The Centers for Medicare and Medicaid Services (CMS) responded to additional questions raised in response to the July 6 CMS/AMA joint guidance regarding ICD-10 flexibility allowed in Medicare’s claims auditing and quality reporting processes.
The clarification provided includes:
- There is no delay in the implementation of the ICD-10 code set requirement for Medicare or any other organization. Medicare claims with a date of service on or after October 1, 2015, will be rejected if they do not contain a valid ICD-10 code.
- A “family of codes” is defined as the same as the ICD-10 three-character category. Codes within a category are clinically related and provide differences in capturing specific information on the type of condition.
- An Ombudsman will be in place by October 1, 2015 and will work closely with representatives in CMS’s regional offices to address physicians’ concerns.

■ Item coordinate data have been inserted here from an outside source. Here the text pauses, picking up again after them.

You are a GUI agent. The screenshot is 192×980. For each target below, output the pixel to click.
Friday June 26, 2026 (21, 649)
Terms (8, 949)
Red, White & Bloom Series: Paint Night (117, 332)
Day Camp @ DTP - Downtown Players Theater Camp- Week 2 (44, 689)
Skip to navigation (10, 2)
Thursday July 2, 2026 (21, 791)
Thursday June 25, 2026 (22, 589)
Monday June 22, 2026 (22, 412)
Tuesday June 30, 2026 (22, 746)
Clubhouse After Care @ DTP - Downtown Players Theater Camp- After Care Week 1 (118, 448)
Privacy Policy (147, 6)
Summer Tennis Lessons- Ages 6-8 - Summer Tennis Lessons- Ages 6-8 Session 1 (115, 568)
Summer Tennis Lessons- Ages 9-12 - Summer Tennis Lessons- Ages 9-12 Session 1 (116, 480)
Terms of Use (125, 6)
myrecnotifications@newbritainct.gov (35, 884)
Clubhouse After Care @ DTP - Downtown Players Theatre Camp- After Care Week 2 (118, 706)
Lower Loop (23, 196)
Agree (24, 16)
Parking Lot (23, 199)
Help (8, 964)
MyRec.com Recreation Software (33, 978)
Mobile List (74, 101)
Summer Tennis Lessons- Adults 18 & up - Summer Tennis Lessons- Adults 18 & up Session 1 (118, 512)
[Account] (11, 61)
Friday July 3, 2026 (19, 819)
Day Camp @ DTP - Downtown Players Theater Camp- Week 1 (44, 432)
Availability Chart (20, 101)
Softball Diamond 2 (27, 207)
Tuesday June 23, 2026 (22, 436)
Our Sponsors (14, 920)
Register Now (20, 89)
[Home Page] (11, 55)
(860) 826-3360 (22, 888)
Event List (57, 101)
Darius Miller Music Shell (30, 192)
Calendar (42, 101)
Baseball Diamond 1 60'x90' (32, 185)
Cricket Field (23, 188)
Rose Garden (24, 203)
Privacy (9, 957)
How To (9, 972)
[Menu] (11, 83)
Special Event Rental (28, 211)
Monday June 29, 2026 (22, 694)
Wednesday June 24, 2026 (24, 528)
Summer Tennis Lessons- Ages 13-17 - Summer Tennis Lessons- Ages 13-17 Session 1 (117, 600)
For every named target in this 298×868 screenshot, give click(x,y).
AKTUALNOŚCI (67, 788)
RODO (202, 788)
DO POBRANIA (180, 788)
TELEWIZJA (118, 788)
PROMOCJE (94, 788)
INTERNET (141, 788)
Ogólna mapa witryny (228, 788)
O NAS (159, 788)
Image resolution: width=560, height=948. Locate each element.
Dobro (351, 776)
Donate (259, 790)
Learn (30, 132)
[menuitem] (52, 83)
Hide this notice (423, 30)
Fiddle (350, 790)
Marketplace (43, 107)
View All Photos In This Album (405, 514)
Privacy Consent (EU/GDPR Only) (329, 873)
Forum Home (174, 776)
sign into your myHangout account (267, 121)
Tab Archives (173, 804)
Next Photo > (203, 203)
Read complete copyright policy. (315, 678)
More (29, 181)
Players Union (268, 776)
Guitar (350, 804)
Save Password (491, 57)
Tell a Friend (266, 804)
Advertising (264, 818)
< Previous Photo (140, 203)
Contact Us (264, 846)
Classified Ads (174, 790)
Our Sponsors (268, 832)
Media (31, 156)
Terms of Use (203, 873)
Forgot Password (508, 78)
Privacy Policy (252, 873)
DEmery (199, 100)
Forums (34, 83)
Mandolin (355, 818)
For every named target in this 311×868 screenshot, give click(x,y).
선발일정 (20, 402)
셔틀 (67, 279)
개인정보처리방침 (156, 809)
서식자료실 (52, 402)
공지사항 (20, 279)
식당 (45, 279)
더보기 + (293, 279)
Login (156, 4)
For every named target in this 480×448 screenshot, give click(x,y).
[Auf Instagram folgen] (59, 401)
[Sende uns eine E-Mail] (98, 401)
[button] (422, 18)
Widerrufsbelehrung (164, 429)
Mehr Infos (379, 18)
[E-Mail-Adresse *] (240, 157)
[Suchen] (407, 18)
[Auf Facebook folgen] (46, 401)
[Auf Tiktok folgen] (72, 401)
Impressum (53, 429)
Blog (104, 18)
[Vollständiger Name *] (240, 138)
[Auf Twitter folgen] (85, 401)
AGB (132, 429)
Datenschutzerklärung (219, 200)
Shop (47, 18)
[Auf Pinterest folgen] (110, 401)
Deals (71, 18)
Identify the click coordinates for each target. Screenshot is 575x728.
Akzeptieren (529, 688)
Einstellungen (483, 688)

- A complete list of the 2016 ICD-10-CM valid codes and code titles is posted on the CMS website. Submitters will know a claim was rejected because it was not a valid code versus a denial for lack of specificity required for a national coverage determination (NCD) or local coverage determination (LCD) or other claim edit.
- The coding specificity required by NCDs and LCDs does not change. Coverage policies that currently require a specific diagnosis under ICD-9 will continue to require a specific diagnosis under ICD-10.
- Audit and quality program flexibilities only pertain to post-payment reviews. ICD10 codes with the correct level of specificity will be required for pre-payment reviews and prior authorization requests.